[Source data]
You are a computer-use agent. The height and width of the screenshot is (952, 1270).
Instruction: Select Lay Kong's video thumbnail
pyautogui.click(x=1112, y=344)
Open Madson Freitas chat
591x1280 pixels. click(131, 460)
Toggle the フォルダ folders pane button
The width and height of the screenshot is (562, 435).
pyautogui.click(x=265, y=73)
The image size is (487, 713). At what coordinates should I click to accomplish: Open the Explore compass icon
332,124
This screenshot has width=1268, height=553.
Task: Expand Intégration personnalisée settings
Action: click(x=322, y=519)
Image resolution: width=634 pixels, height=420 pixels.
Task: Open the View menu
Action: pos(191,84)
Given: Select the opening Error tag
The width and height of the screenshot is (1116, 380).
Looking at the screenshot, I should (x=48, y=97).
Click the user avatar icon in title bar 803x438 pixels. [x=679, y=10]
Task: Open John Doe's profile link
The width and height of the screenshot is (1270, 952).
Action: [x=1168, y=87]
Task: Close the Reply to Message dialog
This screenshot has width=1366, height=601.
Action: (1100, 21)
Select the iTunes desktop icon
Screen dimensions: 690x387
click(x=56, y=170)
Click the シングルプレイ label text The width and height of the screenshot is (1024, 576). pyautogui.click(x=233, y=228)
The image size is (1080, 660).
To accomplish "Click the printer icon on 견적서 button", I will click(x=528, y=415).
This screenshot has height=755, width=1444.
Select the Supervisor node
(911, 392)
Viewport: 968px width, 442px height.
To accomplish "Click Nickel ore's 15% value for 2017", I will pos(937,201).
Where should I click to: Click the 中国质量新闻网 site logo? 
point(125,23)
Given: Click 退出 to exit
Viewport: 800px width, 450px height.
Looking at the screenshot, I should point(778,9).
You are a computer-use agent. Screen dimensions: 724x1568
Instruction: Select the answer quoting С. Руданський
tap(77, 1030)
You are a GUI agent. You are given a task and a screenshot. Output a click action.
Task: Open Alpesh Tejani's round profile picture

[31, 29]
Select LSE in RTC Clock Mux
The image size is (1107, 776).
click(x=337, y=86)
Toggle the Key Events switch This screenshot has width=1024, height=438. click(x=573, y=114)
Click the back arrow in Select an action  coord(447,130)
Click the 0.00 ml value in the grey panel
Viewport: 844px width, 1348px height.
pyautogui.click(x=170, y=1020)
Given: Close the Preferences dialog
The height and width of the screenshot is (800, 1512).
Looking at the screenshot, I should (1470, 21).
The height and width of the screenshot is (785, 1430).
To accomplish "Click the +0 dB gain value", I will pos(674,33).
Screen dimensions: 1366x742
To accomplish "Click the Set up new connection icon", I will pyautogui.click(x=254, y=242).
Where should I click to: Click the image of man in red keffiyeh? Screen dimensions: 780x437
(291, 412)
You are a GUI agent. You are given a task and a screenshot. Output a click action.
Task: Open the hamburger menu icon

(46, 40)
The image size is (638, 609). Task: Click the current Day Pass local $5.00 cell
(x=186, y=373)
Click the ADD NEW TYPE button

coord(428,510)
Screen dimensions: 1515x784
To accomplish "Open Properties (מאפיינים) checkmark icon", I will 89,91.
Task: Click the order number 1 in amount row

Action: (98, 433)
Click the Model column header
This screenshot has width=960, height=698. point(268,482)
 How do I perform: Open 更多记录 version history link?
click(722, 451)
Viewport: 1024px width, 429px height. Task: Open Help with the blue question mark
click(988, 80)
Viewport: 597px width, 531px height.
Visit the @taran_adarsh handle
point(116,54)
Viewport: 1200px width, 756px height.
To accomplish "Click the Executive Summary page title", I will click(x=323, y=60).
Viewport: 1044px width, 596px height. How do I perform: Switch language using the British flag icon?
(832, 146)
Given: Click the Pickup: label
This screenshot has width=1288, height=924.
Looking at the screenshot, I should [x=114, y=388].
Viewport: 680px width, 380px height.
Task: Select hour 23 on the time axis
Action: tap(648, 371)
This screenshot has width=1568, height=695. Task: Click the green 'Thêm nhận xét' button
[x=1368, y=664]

# PROBLEM TO WORK ON
Please reproduce the listing above line for line, changing nothing.

# SOLVED PROBLEM
You are a computer-use agent. The height and width of the screenshot is (952, 1270).
Instruction: Select Lay Kong's video thumbnail
pyautogui.click(x=1112, y=344)
Open Madson Freitas chat
591x1280 pixels. click(131, 460)
Toggle the フォルダ folders pane button
The width and height of the screenshot is (562, 435).
pyautogui.click(x=265, y=73)
The image size is (487, 713). At what coordinates should I click to accomplish: Open the Explore compass icon
332,124
This screenshot has width=1268, height=553.
Task: Expand Intégration personnalisée settings
Action: click(x=322, y=519)
Image resolution: width=634 pixels, height=420 pixels.
Task: Open the View menu
Action: pos(191,84)
Given: Select the opening Error tag
The width and height of the screenshot is (1116, 380).
Looking at the screenshot, I should (x=48, y=97).
Click the user avatar icon in title bar 803x438 pixels. [x=679, y=10]
Task: Open John Doe's profile link
The width and height of the screenshot is (1270, 952).
Action: [x=1168, y=87]
Task: Close the Reply to Message dialog
This screenshot has width=1366, height=601.
Action: (1100, 21)
Select the iTunes desktop icon
Screen dimensions: 690x387
click(x=56, y=170)
Click the シングルプレイ label text The width and height of the screenshot is (1024, 576). pyautogui.click(x=233, y=228)
The image size is (1080, 660).
To accomplish "Click the printer icon on 견적서 button", I will click(x=528, y=415).
This screenshot has height=755, width=1444.
Select the Supervisor node
(911, 392)
Viewport: 968px width, 442px height.
To accomplish "Click Nickel ore's 15% value for 2017", I will pos(937,201).
Where should I click to: Click the 中国质量新闻网 site logo? 
point(125,23)
Given: Click 退出 to exit
Viewport: 800px width, 450px height.
Looking at the screenshot, I should point(778,9).
You are a computer-use agent. Screen dimensions: 724x1568
Instruction: Select the answer quoting С. Руданський
tap(77, 1030)
You are a GUI agent. You are given a task and a screenshot. Output a click action.
Task: Open Alpesh Tejani's round profile picture

[31, 29]
Select LSE in RTC Clock Mux
The image size is (1107, 776).
click(x=337, y=86)
Toggle the Key Events switch This screenshot has width=1024, height=438. click(x=573, y=114)
Click the back arrow in Select an action  coord(447,130)
Click the 0.00 ml value in the grey panel
Viewport: 844px width, 1348px height.
pyautogui.click(x=170, y=1020)
Given: Close the Preferences dialog
The height and width of the screenshot is (800, 1512).
Looking at the screenshot, I should (1470, 21).
The height and width of the screenshot is (785, 1430).
To accomplish "Click the +0 dB gain value", I will pos(674,33).
Screen dimensions: 1366x742
To accomplish "Click the Set up new connection icon", I will pyautogui.click(x=254, y=242).
Where should I click to: Click the image of man in red keffiyeh? Screen dimensions: 780x437
(291, 412)
You are a GUI agent. You are given a task and a screenshot. Output a click action.
Task: Open the hamburger menu icon

(46, 40)
The image size is (638, 609). Task: Click the current Day Pass local $5.00 cell
(x=186, y=373)
Click the ADD NEW TYPE button

coord(428,510)
Screen dimensions: 1515x784
To accomplish "Open Properties (מאפיינים) checkmark icon", I will 89,91.
Task: Click the order number 1 in amount row

Action: (98, 433)
Click the Model column header
This screenshot has width=960, height=698. point(268,482)
 How do I perform: Open 更多记录 version history link?
click(722, 451)
Viewport: 1024px width, 429px height. Task: Open Help with the blue question mark
click(988, 80)
Viewport: 597px width, 531px height.
Visit the @taran_adarsh handle
point(116,54)
Viewport: 1200px width, 756px height.
To accomplish "Click the Executive Summary page title", I will click(x=323, y=60).
Viewport: 1044px width, 596px height. How do I perform: Switch language using the British flag icon?
(832, 146)
Given: Click the Pickup: label
This screenshot has width=1288, height=924.
Looking at the screenshot, I should [x=114, y=388].
Viewport: 680px width, 380px height.
Task: Select hour 23 on the time axis
Action: tap(648, 371)
This screenshot has width=1568, height=695. Task: Click the green 'Thêm nhận xét' button
[x=1368, y=664]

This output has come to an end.